THE TASK:
Turn the records from the line containing "revisions (659, 190)" through the line containing "What do you see at coordinates (281, 1577)", inclusive, into a Markdown table. Use a Row column for the row number and a Line column for each line, and leave out blank lines.

BEGIN

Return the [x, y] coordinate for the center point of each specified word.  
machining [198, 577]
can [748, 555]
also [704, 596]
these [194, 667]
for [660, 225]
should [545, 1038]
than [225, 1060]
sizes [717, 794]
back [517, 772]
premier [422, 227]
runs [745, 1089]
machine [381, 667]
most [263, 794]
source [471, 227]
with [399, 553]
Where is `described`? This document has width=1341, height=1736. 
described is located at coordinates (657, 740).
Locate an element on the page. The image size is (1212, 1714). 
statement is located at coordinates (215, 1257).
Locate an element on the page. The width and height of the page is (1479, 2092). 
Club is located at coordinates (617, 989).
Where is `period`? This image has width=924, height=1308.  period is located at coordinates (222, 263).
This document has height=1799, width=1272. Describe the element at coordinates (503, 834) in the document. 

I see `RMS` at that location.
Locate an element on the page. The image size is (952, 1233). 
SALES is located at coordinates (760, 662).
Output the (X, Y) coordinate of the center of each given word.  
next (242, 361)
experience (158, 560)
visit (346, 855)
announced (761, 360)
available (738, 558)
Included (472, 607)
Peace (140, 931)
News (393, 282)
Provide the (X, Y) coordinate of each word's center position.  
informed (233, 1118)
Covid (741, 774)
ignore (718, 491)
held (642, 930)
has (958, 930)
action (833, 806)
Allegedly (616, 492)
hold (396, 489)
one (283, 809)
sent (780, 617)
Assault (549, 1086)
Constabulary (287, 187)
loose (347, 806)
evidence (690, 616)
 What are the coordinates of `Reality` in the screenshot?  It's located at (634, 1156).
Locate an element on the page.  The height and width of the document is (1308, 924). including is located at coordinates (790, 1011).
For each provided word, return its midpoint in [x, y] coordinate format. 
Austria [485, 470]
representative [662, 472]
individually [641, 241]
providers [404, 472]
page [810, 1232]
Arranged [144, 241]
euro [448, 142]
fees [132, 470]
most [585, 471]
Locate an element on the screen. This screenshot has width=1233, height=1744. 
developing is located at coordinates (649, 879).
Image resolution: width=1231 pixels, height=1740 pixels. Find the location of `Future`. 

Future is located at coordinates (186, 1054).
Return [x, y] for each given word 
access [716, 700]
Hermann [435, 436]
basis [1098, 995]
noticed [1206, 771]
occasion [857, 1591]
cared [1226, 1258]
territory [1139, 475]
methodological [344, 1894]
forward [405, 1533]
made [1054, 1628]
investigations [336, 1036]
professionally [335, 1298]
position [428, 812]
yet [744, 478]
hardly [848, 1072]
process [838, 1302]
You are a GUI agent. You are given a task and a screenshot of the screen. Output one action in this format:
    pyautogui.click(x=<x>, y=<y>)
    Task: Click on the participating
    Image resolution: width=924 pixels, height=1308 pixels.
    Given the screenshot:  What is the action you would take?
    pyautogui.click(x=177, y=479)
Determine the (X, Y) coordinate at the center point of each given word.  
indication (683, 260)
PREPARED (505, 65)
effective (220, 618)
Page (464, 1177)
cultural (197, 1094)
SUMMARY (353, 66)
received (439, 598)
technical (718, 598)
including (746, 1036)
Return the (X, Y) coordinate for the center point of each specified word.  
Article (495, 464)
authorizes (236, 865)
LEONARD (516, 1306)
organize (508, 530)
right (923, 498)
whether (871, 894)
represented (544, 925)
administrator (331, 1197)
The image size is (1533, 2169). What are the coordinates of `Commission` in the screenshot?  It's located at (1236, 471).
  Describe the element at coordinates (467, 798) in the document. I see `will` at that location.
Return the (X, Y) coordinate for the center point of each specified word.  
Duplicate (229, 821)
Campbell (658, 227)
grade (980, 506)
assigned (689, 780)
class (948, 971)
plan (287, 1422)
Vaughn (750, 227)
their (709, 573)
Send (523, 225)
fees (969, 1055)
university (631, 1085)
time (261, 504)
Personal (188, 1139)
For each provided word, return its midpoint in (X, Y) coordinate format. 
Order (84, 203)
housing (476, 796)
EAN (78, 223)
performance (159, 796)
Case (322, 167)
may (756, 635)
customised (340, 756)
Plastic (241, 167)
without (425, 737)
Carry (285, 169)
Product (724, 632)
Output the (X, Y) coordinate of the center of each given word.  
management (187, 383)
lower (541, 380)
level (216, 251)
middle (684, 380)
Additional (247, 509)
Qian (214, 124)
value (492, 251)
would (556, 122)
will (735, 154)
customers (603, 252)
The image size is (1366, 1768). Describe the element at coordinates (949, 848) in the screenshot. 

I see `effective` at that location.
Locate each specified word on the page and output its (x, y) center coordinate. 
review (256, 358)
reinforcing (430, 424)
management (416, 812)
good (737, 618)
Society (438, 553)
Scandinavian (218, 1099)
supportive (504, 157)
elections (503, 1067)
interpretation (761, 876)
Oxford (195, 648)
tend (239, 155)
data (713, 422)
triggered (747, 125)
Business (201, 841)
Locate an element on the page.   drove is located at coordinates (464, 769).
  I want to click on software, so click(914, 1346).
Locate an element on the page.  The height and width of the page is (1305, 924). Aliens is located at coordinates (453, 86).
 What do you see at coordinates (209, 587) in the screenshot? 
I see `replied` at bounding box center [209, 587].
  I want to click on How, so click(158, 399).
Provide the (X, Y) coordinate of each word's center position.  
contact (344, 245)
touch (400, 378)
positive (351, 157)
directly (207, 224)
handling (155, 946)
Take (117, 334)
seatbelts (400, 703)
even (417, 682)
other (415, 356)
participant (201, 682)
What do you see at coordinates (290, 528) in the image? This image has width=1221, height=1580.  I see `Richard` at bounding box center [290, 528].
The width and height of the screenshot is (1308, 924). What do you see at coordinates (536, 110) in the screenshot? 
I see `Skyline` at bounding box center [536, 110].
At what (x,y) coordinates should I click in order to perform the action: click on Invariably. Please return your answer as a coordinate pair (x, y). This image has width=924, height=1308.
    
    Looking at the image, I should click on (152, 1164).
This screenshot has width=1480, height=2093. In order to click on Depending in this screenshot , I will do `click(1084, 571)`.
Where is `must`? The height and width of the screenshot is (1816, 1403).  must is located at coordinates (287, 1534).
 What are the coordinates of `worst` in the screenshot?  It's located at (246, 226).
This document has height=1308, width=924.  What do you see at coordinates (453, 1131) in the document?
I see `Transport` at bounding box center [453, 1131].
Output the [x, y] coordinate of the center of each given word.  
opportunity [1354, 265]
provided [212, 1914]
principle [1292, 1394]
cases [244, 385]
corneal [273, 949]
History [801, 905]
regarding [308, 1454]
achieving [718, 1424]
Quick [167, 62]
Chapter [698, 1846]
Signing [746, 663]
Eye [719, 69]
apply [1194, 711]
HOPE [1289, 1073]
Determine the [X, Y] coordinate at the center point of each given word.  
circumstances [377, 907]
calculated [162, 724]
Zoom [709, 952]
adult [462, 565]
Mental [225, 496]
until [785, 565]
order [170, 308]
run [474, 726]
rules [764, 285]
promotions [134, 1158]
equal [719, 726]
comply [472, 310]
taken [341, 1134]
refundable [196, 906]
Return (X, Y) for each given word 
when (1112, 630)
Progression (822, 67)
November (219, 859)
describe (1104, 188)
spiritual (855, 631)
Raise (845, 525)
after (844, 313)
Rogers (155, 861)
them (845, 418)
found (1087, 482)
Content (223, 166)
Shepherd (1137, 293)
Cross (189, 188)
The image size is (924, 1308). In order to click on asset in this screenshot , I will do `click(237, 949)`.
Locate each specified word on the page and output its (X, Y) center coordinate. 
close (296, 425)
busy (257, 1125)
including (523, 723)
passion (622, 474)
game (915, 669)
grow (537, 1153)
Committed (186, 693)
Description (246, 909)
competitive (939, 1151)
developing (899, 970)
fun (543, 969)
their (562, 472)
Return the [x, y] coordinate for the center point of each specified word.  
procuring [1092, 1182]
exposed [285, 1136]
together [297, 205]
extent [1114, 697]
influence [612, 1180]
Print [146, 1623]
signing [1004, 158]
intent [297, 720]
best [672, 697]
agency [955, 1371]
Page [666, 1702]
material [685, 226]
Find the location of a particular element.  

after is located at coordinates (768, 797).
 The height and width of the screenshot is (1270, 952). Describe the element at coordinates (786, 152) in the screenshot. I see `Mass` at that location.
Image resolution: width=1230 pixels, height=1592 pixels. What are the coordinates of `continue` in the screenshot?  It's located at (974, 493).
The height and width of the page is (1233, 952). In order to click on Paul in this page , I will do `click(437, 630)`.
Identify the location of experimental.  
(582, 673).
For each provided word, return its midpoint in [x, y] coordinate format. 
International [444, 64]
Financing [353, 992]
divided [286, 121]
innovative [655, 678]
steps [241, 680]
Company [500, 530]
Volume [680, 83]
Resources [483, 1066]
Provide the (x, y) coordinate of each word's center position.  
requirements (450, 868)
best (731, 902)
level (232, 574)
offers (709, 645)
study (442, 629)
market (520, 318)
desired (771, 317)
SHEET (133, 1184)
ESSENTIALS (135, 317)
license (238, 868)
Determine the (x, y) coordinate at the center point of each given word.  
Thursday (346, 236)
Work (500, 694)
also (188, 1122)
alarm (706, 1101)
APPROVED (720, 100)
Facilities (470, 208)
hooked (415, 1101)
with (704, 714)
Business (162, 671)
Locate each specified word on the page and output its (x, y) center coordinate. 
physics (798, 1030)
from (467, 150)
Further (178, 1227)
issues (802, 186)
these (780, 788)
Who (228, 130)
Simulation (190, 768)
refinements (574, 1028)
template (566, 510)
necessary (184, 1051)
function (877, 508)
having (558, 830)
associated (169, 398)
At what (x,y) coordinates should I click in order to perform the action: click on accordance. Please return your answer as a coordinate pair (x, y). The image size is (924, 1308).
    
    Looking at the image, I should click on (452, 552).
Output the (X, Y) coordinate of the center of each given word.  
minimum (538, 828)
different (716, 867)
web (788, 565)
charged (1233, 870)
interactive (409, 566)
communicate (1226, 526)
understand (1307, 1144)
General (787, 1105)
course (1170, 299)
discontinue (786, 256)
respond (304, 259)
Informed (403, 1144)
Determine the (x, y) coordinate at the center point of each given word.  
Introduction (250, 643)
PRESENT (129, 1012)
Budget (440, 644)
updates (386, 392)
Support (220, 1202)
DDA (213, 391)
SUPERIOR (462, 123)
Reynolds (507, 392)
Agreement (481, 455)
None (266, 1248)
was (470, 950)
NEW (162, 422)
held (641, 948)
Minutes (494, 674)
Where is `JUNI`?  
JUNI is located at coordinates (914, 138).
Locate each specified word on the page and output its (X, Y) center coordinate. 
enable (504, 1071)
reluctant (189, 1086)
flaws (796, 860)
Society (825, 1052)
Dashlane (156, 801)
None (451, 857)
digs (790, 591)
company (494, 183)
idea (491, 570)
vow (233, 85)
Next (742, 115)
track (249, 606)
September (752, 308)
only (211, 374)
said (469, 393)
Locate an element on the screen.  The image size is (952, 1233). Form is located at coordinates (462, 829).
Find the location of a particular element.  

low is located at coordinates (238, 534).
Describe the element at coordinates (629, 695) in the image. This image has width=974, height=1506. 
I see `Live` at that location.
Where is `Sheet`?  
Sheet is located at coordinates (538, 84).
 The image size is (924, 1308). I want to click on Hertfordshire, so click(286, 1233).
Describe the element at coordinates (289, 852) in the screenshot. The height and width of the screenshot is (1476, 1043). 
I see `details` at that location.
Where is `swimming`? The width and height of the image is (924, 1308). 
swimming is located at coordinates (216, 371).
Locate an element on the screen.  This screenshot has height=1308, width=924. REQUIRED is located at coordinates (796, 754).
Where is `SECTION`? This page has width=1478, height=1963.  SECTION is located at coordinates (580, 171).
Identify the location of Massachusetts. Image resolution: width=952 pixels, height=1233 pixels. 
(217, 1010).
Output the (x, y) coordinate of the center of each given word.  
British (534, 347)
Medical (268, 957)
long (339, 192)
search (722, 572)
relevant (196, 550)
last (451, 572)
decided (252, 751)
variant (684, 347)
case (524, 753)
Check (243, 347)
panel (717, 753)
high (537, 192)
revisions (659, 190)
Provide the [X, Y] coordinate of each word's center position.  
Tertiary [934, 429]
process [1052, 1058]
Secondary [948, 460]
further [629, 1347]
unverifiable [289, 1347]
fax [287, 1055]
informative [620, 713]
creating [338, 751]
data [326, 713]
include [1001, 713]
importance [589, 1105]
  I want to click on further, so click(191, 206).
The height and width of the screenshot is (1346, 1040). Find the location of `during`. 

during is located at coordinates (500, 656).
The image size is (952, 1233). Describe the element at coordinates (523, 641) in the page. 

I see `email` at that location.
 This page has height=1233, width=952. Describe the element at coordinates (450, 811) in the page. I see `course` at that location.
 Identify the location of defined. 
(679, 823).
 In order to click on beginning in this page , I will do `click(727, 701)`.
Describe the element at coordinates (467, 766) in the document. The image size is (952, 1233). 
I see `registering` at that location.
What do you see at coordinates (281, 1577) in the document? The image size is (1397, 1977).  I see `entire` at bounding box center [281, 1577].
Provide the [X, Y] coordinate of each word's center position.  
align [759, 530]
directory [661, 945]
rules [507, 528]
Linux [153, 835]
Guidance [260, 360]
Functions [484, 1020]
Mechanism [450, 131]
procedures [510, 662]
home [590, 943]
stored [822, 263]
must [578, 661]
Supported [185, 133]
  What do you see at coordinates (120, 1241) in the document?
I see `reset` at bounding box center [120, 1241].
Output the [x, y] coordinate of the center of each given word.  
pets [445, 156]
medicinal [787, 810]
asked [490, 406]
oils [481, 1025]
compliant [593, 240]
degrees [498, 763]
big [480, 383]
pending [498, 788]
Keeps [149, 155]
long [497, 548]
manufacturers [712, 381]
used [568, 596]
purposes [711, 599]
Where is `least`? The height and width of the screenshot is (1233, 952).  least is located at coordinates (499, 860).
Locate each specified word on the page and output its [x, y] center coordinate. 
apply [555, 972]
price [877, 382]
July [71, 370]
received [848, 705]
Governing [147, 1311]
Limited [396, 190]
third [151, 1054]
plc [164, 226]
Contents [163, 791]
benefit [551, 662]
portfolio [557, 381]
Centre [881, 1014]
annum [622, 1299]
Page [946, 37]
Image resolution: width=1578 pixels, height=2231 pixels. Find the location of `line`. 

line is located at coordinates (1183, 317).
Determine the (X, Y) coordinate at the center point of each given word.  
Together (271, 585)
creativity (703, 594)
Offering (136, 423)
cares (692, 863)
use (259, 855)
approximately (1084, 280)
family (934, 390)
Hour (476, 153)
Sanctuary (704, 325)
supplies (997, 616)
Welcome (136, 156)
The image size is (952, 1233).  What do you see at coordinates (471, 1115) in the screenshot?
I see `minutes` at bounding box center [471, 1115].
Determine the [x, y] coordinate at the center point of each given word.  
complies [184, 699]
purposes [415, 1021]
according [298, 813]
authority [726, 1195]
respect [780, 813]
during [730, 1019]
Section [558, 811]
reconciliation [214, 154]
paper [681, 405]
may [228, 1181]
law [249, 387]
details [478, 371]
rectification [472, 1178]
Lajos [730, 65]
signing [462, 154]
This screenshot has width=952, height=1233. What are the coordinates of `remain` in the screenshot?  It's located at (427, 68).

END

EXPECTED ANSWER:
| Row | Line |
|---|---|
| 1 | revisions (659, 190) |
| 2 | Provide the [X, Y] coordinate of each word's center position.   |
| 3 | Tertiary [934, 429] |
| 4 | process [1052, 1058] |
| 5 | Secondary [948, 460] |
| 6 | further [629, 1347] |
| 7 | unverifiable [289, 1347] |
| 8 | fax [287, 1055] |
| 9 | informative [620, 713] |
| 10 | creating [338, 751] |
| 11 | data [326, 713] |
| 12 | include [1001, 713] |
| 13 | importance [589, 1105] |
| 14 |   I want to click on further, so click(191, 206). |
| 15 | The height and width of the screenshot is (1346, 1040). Find the location of `during`.  |
| 16 | during is located at coordinates (500, 656). |
| 17 | The image size is (952, 1233). Describe the element at coordinates (523, 641) in the page.  |
| 18 | I see `email` at that location. |
| 19 |  This page has height=1233, width=952. Describe the element at coordinates (450, 811) in the page. I see `course` at that location. |
| 20 |  Identify the location of defined.  |
| 21 | (679, 823). |
| 22 |  In order to click on beginning in this page , I will do `click(727, 701)`. |
| 23 | Describe the element at coordinates (467, 766) in the document. The image size is (952, 1233).  |
| 24 | I see `registering` at that location. |
| 25 | What do you see at coordinates (281, 1577) in the document? The image size is (1397, 1977).  I see `entire` at bounding box center [281, 1577]. |